● **YOUR TASK**
Gather every line of the entries below that contains the string "size". Case counts.

● **EXERCISE INPUTS**
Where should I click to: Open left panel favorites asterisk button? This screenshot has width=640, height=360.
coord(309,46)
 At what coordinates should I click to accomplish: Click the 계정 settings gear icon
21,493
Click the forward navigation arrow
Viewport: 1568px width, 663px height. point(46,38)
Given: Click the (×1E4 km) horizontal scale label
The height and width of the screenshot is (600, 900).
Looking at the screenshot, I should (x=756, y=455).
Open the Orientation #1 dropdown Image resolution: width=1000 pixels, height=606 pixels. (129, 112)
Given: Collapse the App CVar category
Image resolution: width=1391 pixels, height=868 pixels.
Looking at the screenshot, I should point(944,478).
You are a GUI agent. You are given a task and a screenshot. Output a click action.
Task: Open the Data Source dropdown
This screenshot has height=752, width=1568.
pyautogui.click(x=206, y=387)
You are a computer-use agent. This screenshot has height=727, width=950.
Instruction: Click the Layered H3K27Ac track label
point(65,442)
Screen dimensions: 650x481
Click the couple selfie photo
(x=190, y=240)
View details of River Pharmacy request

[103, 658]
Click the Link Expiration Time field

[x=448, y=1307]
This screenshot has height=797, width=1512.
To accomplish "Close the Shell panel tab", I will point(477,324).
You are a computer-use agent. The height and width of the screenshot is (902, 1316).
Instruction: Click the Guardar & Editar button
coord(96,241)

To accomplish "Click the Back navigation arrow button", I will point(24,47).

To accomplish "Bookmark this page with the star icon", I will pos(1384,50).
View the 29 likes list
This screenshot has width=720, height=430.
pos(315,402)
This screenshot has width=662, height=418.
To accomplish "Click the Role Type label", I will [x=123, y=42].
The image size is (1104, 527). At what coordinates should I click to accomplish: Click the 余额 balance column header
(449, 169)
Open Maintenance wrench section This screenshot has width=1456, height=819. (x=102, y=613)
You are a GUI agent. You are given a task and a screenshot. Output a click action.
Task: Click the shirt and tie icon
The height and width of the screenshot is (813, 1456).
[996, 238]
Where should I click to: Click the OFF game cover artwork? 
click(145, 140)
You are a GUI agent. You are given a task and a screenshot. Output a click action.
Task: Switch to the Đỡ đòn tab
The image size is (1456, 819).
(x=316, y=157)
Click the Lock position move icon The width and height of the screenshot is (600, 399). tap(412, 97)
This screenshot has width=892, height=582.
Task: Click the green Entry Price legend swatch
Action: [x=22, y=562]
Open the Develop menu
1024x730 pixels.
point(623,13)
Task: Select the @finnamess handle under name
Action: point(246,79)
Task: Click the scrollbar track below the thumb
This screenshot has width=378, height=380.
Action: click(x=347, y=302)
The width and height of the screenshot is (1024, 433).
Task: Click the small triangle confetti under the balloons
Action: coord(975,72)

● **EXPECTED OUTPUT**
The image size is (1104, 527). At what coordinates should I click to accomplish: Click the 余额 balance column header
The image size is (1456, 819).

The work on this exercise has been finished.